Améliorer le bien-être des employés et employées
Les réponses des RH aux problèmes de harcèlement et de sexisme seront aussi évaluées, prévient Yves Guillemot. « Nous avons engagé Accenture (un cabinet de consultants, ndlr) afin de réaliser un audit sur le sujet. Ils nous partageront leurs conclusions à la fin du mois de septembre ». Yves Guillemot a également appelé ses employés à remplir le questionnaire qui leur avait été envoyé il y a presque un mois, portant sur les abus subis au sein des bureaux. « Nous avons d’ores et déjà reçu plus de 9 000 réponses, mais nous avons besoin de plus », a-t-il annoncé. Les groupes de parole ont également démarré, et « plus d’une centaine de sessions sont prévues dans les semaines qui suivent, dans tous nos studios ».
Le questionnaire, dont nous avons pu voir des extraits, y va frontalement : les employées et employés peuvent par exemple dire s’ils ou elles ont été témoins ou victimes de commentaires sexistes, de harcèlement sexuel, ou d’agressions.
Une autre priorité du groupe concerne le bien-être au travail, et la lutte contre la « culture du crunch », propre à l’industrie du jeu vidéo. Le crunch (sur lequel le média Kotaku a beaucoup écrit) désigne la période de travail intense s’étalant parfois pendant plusieurs semaines avant un rendu important, forçant les employés à faire de longues heures de travail. Cette pratique est déjà combattue depuis plusieurs années par le Syndicat des travailleurs et travailleuses du jeu vidéo.

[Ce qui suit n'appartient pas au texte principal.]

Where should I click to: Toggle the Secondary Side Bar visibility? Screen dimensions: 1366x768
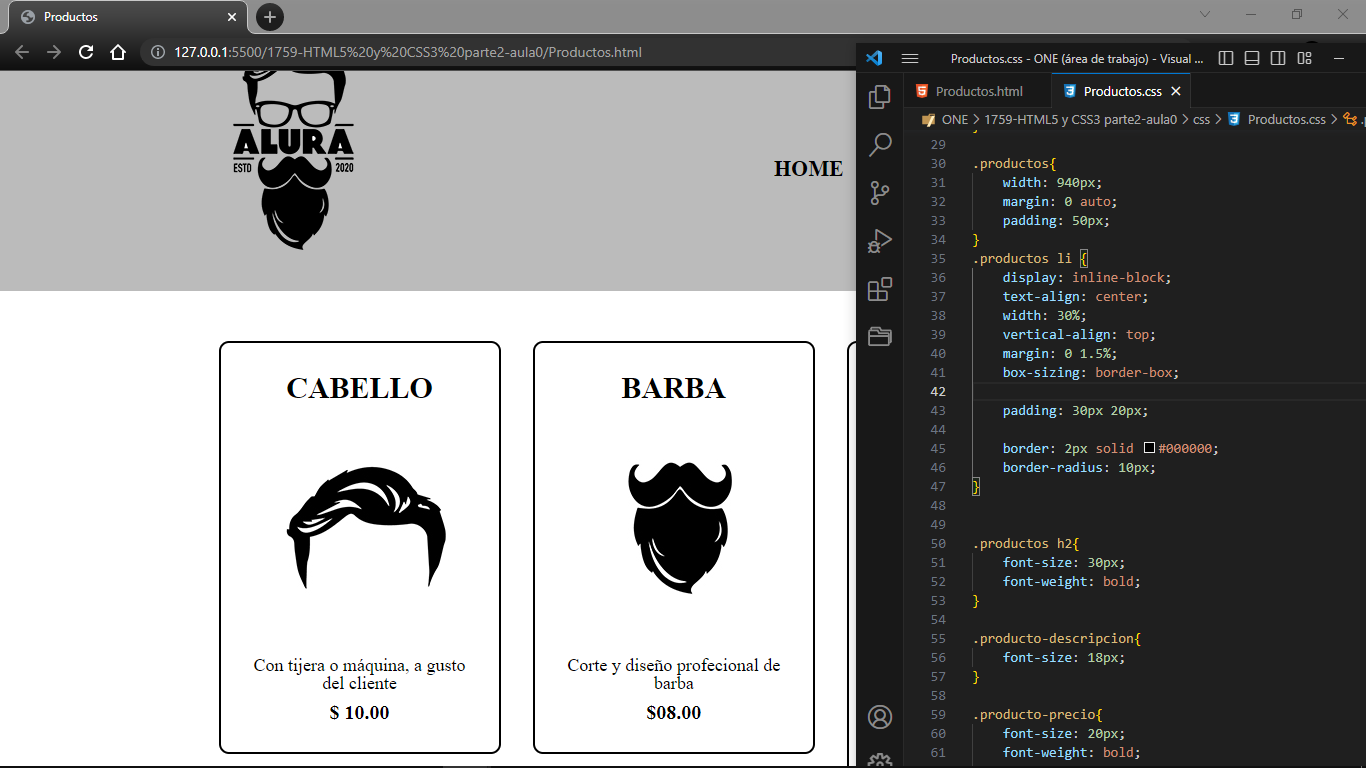pos(1277,58)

« Nous allons continuer de nous améliorer et faire en sorte de mieux anticiper les différentes phases de production des jeux. Nous savons que les dernières semaines d’un projet peuvent parfois être douloureuses. C’est quelque chose que nous voulons à tout prix éviter. Notre but est d’arriver à réduire la pression et le stress, malheureusement si courants dans notre industrie ». Aucune solution n’a pour l’instant été avancée pour remédier à ce problème.
Priorité à la diversité
Enfin, c’est désormais le nouveau mot d’ordre de l’entreprise : la diversité. Yves Guillemot a insisté sur son intention de diversifier les futurs profils recrutés, particulièrement pour les vice-présidents et vice-présidentes. « Nous avons commencé les démarches pour recruter trois nouveaux VP. Les profils de personnes venant de groupes sous-représentés et venant de la diversité seront privilégiés », a-t-il précisé.

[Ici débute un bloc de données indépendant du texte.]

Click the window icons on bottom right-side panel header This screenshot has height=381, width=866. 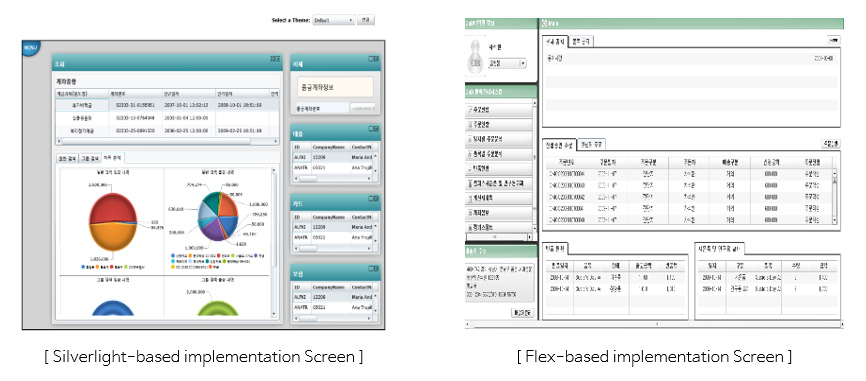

Le premier recrutement annoncé est celui d’une nouveau ou une nouvelle VP, chargée du fameux pôle Édito, fierté d’Ubisoft et centre des accusations de harcèlement et d’agressions sexuelles. La fiche de poste précise que le ou la future VP sera en charge de « l’alignement avec la vision éditoriale du groupe », et demande, en plus d’avoir 15 ans d’expérience dans le milieu et de maîtriser l’anglais et le français, de savoir « faire preuve de bienveillance envers vos interlocuteurs ». « Nous acceptons les candidatures internes et externes », a précisé Yves Guillemot.

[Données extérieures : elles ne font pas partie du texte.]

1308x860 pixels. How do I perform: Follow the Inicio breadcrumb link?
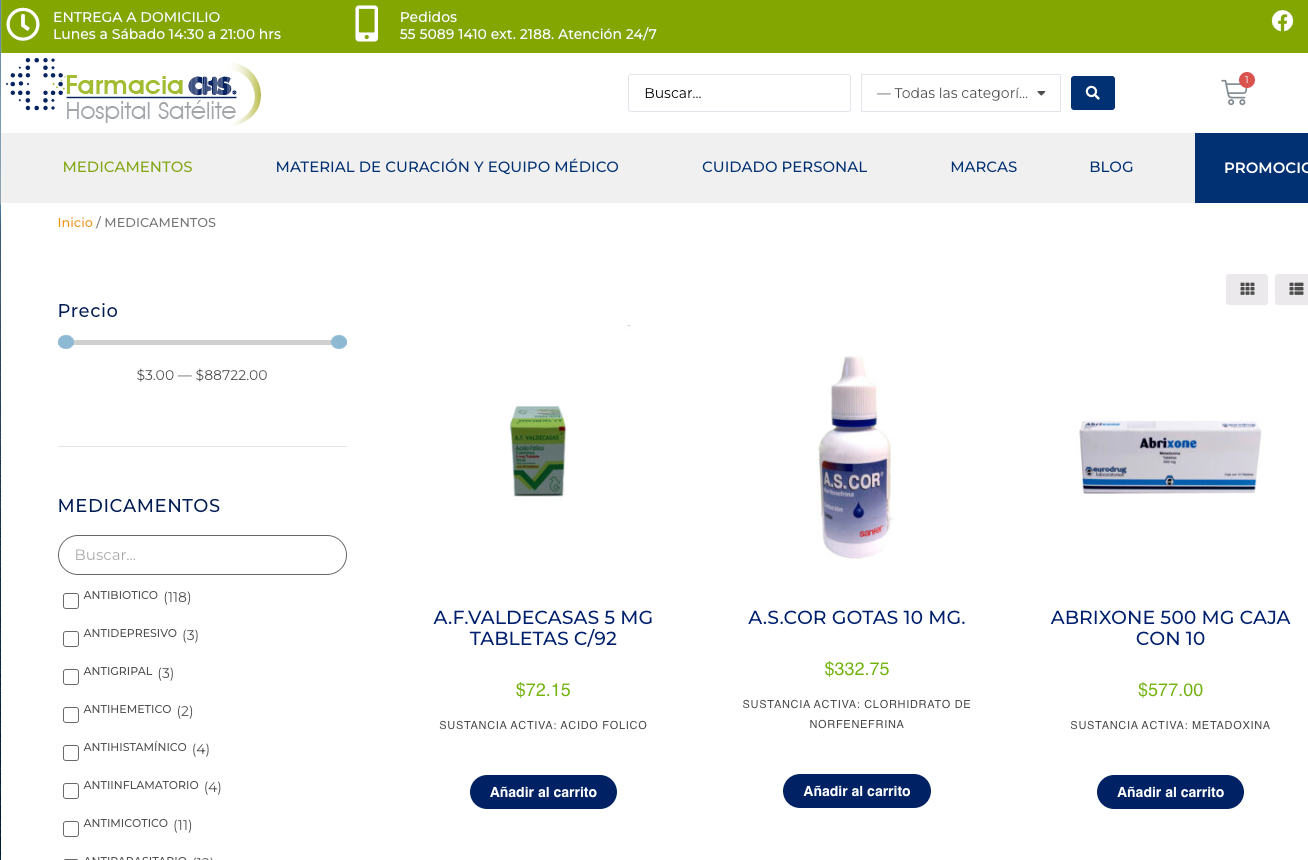(75, 223)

La future recrue ne remplacera cependant pas Serge Hascoët, l’ex-directeur créatif et ancien numéro 2 d’Ubisoft. L’offre d’emploi, mise en ligne sur le site Smart Recruiter, indique en effet que la personne recrutée sera « sous la responsabilité directe du Chief Creative Officer », un poste temporairement occupé par Yves Guillemot. Pour l’instant, aucune offre d’emploi pour un tel poste n’a été rendue publique.
« La route est encore longue, mais nous sommes sur la bonne voie », a conclu le PDG, « et nous sommes tous engagés ».